Libyan gov't says ready for reform, but Gaddafi must remain leader
A Libyan government spokesman said Monday the country is open to political reforms and elections, but Muammar Gaddafi must remain as the Libyan leader, Xinhua reported.
"We are ready for political solutions: constitution, election, anything, but the leader has to lead this forward," Mussa Ibrahim said.
The spokesman said the Libyan people, rather than other countries, must decide the country's future and whether the Libyan leader should stay or go.
He added no conditions could be imposed on Libya from abroad, even though the country was ready to negotiate proposals for changes and reform.
"Don't decide our future from abroad, give us a proposal for change from within," he said.
He accused some Western politicians of trying to force Gaddafi to step down out of personal gains or economic interests, and denied allegations that the government troops were involved in any attacks against civilians.
Meanwhile, the spokesman expressed regrets over Italy's decision to back the rebel forces.
Earlier on Monday, Italy's Foreign Minister Franco Frattini said his country has decided to recognize the legitimacy of the Interim Transitional National Council established by Libya's rebels.
"We have decided to recognize the Libyan National Transitional Council as the sole legitimate interlocutor for bilateral affairs with Libya," Frattini said.
Frattini would not rule out the possibility of delivering weapons to Libyan rebels as a "last-resort" option.
Also on Monday, acting Libyan Foreign Minister Abdulati Obeidi met with Turkish Foreign Minister Ahmet Davutoglu on a possible ceasefire.
"Today's meeting with the Libyan government official is very important. Turkey will continue to do its best to end the sufferings and to contribute to the process of making a road map including political demands of Libyan people," Davutoglu said.
He said Ankara was also in contact with the opposition Interim Transitional National Council, based in the rebel stronghold of Benghazi, adding that opposition representatives were also expected in Ankara soon.
A Turkish Foreign Ministry official said both sides have told Ankara that they have certain opinions about a possible ceasefire.
"We will talk to both sides in order to understand whether there is any common ground," the official said.
Obeidi held talks with Greek Prime Minister George Papandreou in Athens on Sunday before traveling to Ankara.
While Turkey is seeking to broker a truce deal between the Libyan regime and the rebels, the continuing military action against the North African country has drawn growing concern from the international community.
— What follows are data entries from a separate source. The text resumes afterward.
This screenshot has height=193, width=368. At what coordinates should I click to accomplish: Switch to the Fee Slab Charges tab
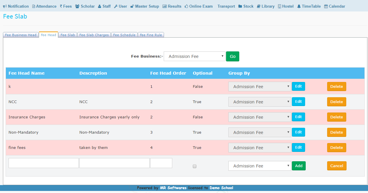[x=94, y=35]

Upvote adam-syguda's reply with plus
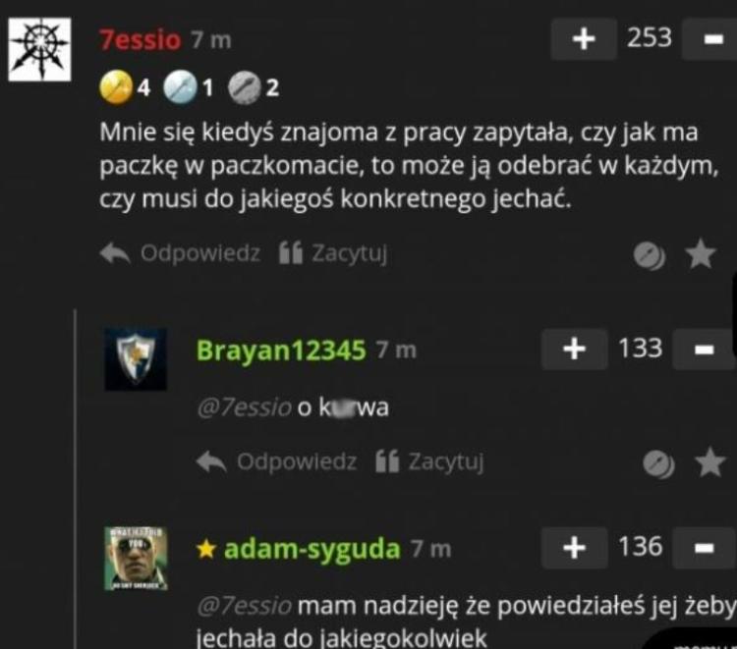coord(575,548)
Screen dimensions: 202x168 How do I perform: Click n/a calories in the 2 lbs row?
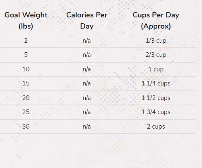[x=87, y=41]
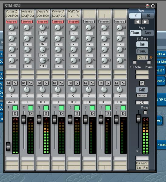Mute channel 1 with its M button
The width and height of the screenshot is (166, 182).
pyautogui.click(x=8, y=83)
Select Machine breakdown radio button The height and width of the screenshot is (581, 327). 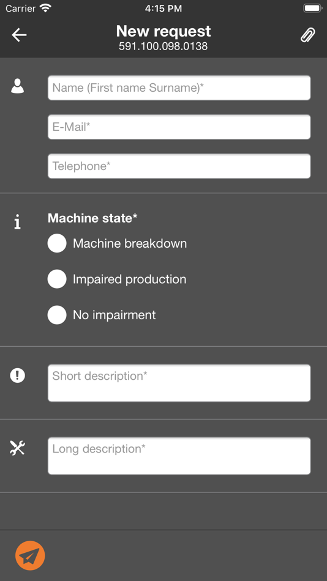coord(57,243)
UN Secretary-General Ban Ki-moon's special envoy to Libya said Monday the conflict in the North African country appears to be continuing indefinitely.
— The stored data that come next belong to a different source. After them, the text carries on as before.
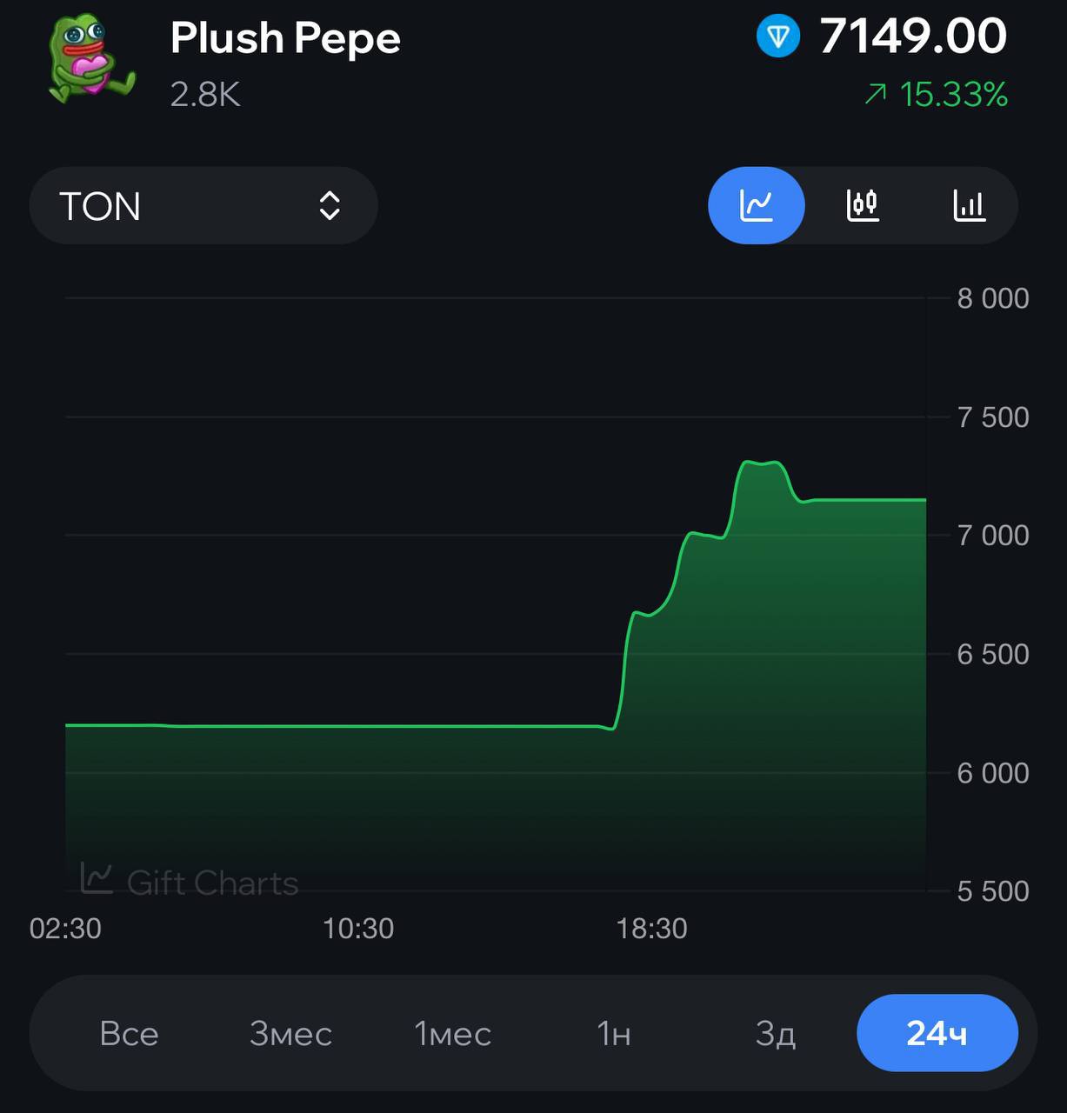This screenshot has width=1067, height=1113.
Task: Select the line chart view icon
Action: click(x=756, y=206)
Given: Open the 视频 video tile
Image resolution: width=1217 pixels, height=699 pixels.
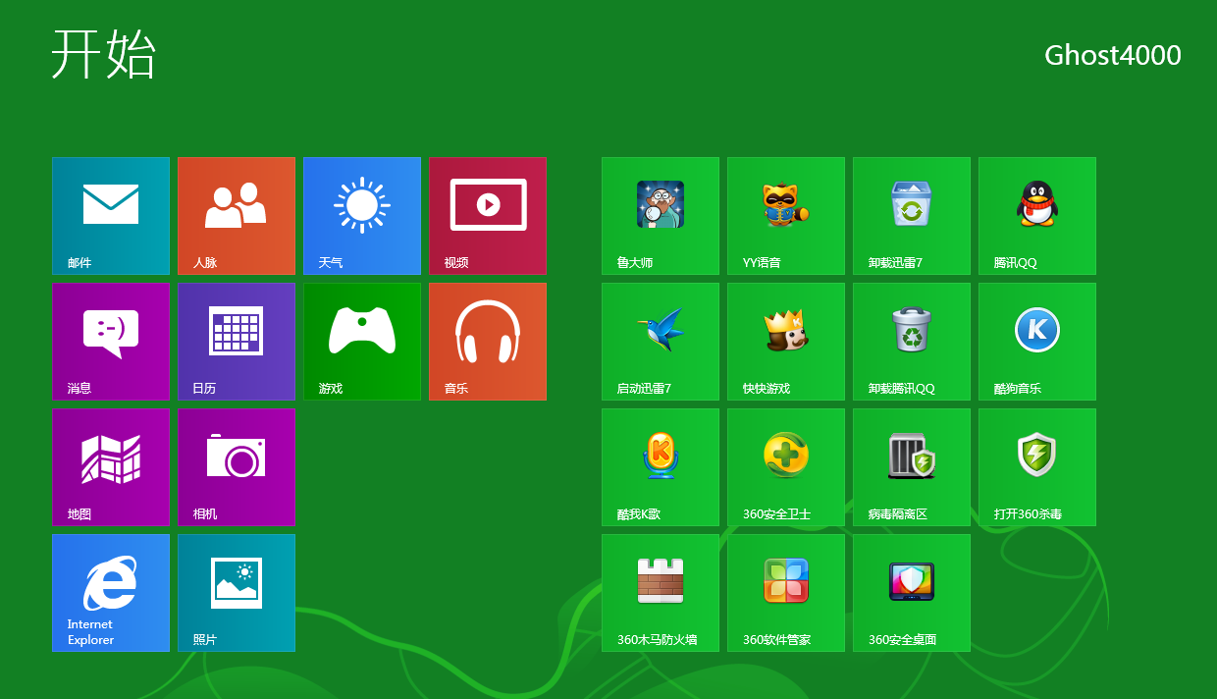Looking at the screenshot, I should pos(488,216).
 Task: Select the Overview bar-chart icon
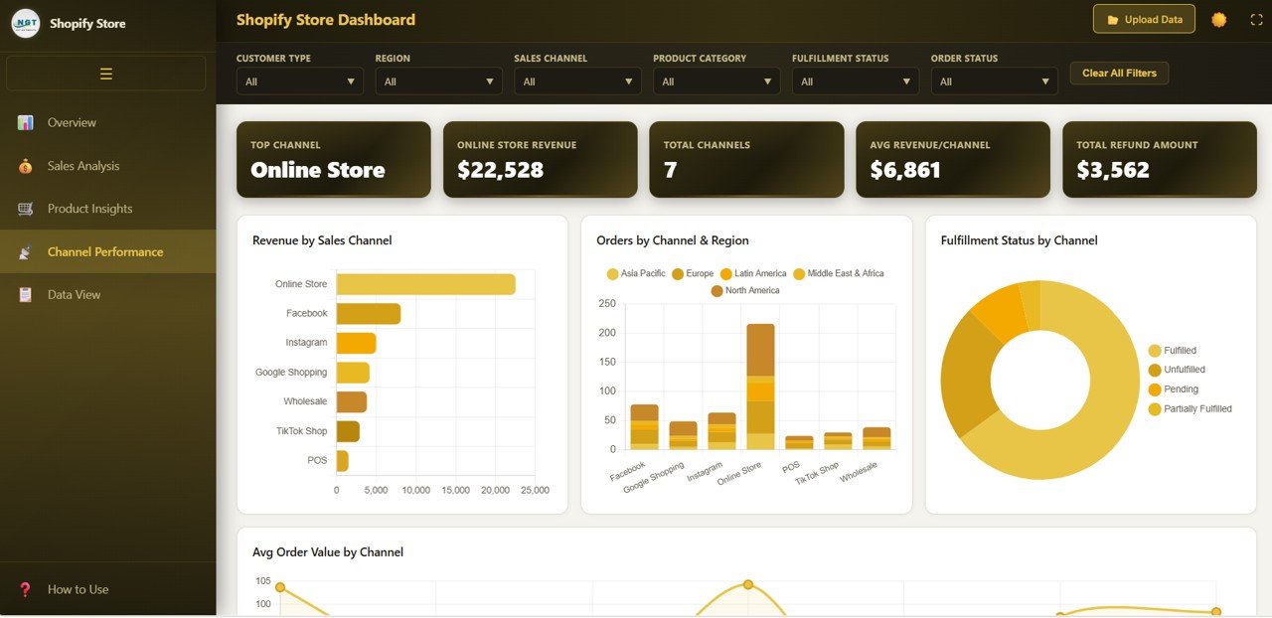[25, 122]
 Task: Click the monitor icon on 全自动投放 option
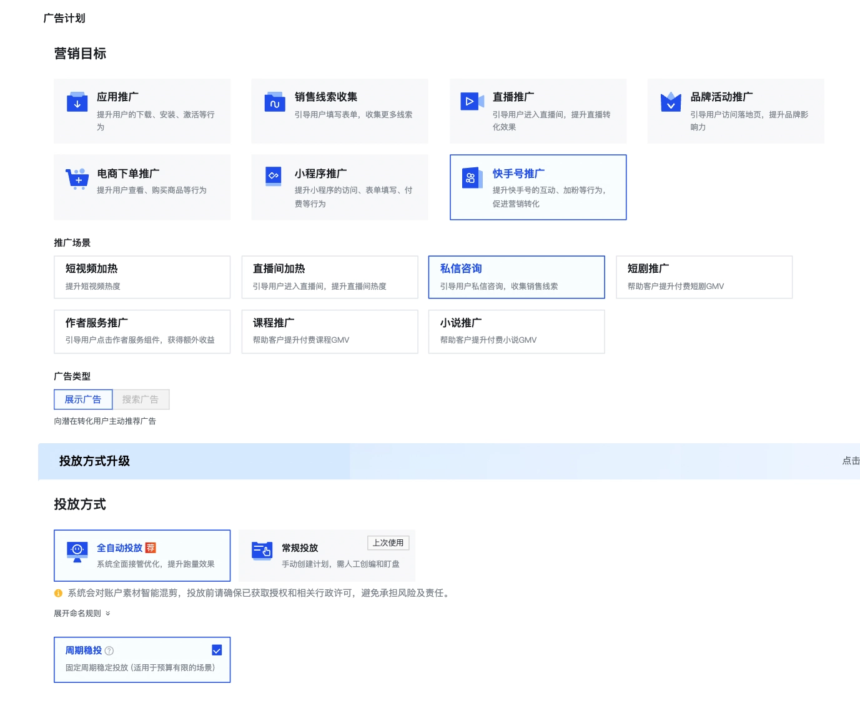click(x=76, y=549)
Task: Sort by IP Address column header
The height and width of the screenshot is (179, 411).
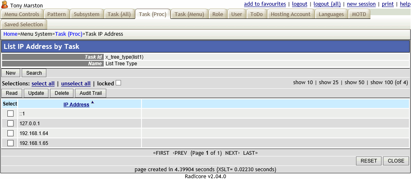Action: coord(76,105)
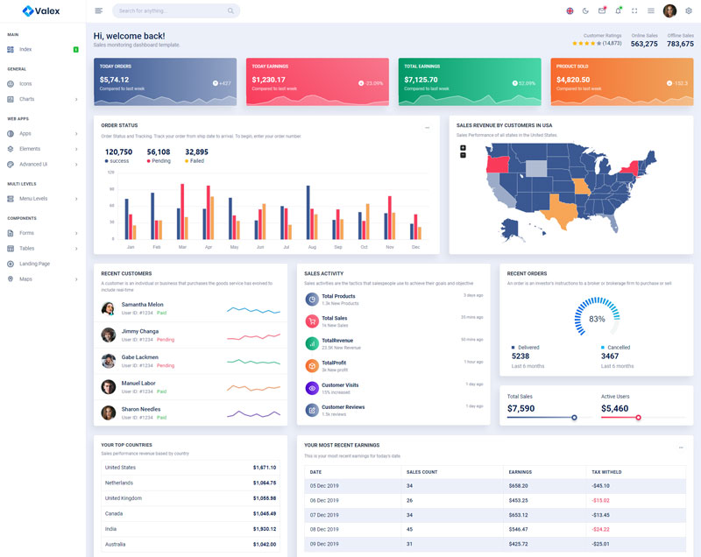Open the settings gear in the header

pyautogui.click(x=688, y=11)
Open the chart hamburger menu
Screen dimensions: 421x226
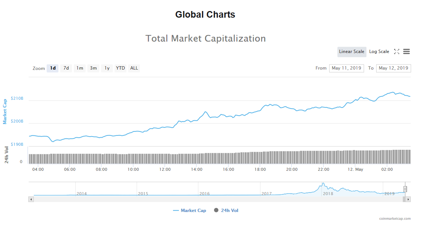tap(406, 52)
"At this time, it is still very difficult to know how long it will take for the Libyan conflict to be resolved," Abdelilah Al-Khatib, Ban's special envoy for Libya, said.
Al-Khatib's statement came as he briefed the UN Security Council on his recent mission to Libya, where he met with both Gaddafi's government in Tripoli and the rebel Interim Transitional National Council.
NATO's daily report showed that its aircraft flew 154 sorties over Libya on Sunday.
According to the report, NATO planes took off 154 times and performed 58 "strike sorties" on Sunday, the fourth day since the alliance assumed full control over the military campaign against Libya.
In the first four days of the NATO mission, NATO aircraft have conducted a total of 701 sorties and 276 "strike sorties."